Task 1:
According to the text on the campaign for asylum seekers' right to work in the UK, how much per day are people seeking refugee status left to live on?

Right now, right here in the UK, people seeking refugee status are banned from working whilst they wait months, and often years, for a decision on their asylum claim.
Instead, they are left to live on just £5.84 per day, struggling to support themselves and their families, whilst the Government wastes the talents of thousands of people.
We think that’s wrong. We believe that people who have risked everything to find safety should have the best chance of contributing to our society and integrating into our communities. This means giving people seeking asylum the right to work so that they can use their skills and live in dignity.
The Lift the Ban coalition is working to change this. Together, we believe we can #LiftTheBan and ensure that people seeking safety in the UK have the right to work.
Uthman has dreamt of becoming a doctor from a very young age. Yet fleeing persecution in Sudan meant he was not able to pursue his dream.
Leaving his wife and mother behind, Uthman spent years on the run, fleeing from country to country, in search of safety. He was shot, beaten and imprisoned. He would often go hungry and sleep in the cold. He was losing hope until he finally reached the UK.

Task input:
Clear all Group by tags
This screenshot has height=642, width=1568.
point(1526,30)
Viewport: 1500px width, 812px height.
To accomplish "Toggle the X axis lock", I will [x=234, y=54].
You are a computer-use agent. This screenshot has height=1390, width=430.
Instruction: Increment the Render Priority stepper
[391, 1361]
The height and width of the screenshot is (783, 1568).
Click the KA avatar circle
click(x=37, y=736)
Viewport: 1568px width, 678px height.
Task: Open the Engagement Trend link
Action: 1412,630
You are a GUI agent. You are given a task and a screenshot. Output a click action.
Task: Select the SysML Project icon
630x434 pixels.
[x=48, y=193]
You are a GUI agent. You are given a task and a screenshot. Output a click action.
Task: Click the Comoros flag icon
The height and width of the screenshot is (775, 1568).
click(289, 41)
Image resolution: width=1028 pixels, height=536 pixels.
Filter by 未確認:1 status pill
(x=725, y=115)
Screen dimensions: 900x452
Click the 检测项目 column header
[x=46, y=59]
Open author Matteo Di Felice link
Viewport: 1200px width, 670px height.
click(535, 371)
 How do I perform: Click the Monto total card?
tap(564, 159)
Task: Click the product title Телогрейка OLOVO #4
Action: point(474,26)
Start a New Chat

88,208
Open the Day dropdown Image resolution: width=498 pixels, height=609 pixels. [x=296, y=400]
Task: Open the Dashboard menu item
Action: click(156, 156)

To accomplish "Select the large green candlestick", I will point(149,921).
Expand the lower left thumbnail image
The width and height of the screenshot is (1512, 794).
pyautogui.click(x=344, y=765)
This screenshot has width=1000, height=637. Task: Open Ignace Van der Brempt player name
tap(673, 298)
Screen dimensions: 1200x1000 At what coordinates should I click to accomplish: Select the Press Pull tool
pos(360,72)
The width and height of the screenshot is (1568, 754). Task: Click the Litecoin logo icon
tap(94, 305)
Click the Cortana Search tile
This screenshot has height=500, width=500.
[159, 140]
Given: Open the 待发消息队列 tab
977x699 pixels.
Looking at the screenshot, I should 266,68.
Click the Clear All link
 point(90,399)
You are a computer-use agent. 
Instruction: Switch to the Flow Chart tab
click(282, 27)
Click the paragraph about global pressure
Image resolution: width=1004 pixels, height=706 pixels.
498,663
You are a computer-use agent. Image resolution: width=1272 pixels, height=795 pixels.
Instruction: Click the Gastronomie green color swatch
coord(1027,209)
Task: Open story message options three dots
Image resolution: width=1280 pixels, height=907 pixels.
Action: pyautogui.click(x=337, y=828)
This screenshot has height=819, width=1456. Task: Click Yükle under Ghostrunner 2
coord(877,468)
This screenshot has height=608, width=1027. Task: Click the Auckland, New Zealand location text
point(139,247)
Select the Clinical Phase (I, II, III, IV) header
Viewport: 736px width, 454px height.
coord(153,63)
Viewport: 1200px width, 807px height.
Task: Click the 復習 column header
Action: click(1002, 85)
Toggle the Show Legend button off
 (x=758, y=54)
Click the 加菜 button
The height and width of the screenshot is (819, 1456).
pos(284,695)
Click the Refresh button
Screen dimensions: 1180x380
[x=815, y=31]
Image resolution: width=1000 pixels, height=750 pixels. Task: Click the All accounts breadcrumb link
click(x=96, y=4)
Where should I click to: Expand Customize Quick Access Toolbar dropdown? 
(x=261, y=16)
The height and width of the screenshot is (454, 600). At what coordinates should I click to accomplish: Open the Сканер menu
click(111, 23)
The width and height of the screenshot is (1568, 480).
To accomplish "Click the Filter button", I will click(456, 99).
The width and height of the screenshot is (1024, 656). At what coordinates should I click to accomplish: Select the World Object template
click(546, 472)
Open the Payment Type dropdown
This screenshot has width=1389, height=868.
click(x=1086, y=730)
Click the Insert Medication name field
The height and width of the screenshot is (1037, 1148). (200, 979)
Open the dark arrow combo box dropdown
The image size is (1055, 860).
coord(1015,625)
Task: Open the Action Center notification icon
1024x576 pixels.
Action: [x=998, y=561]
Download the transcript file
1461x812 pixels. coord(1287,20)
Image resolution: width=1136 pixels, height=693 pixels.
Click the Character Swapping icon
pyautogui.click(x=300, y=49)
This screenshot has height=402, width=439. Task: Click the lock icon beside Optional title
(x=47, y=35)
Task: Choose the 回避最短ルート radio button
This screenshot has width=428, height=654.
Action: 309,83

Task 2:
Reproduce the listing word for word, starting at the line that contains "Click the 加菜 button" and stopping after the listing's final line.

Problem solution 1:
£5.84 per day.

Problem solution 2:
Click the 加菜 button
The height and width of the screenshot is (819, 1456).
pos(284,695)
Click the Refresh button
Screen dimensions: 1180x380
[x=815, y=31]
Image resolution: width=1000 pixels, height=750 pixels. Task: Click the All accounts breadcrumb link
click(x=96, y=4)
Where should I click to: Expand Customize Quick Access Toolbar dropdown? 
(x=261, y=16)
The height and width of the screenshot is (454, 600). At what coordinates should I click to accomplish: Open the Сканер menu
click(111, 23)
The width and height of the screenshot is (1568, 480).
To accomplish "Click the Filter button", I will click(456, 99).
The width and height of the screenshot is (1024, 656). At what coordinates should I click to accomplish: Select the World Object template
click(546, 472)
Open the Payment Type dropdown
This screenshot has width=1389, height=868.
click(x=1086, y=730)
Click the Insert Medication name field
The height and width of the screenshot is (1037, 1148). (200, 979)
Open the dark arrow combo box dropdown
The image size is (1055, 860).
coord(1015,625)
Task: Open the Action Center notification icon
1024x576 pixels.
Action: [x=998, y=561]
Download the transcript file
1461x812 pixels. coord(1287,20)
Image resolution: width=1136 pixels, height=693 pixels.
Click the Character Swapping icon
pyautogui.click(x=300, y=49)
This screenshot has height=402, width=439. Task: Click the lock icon beside Optional title
(x=47, y=35)
Task: Choose the 回避最短ルート radio button
This screenshot has width=428, height=654.
Action: 309,83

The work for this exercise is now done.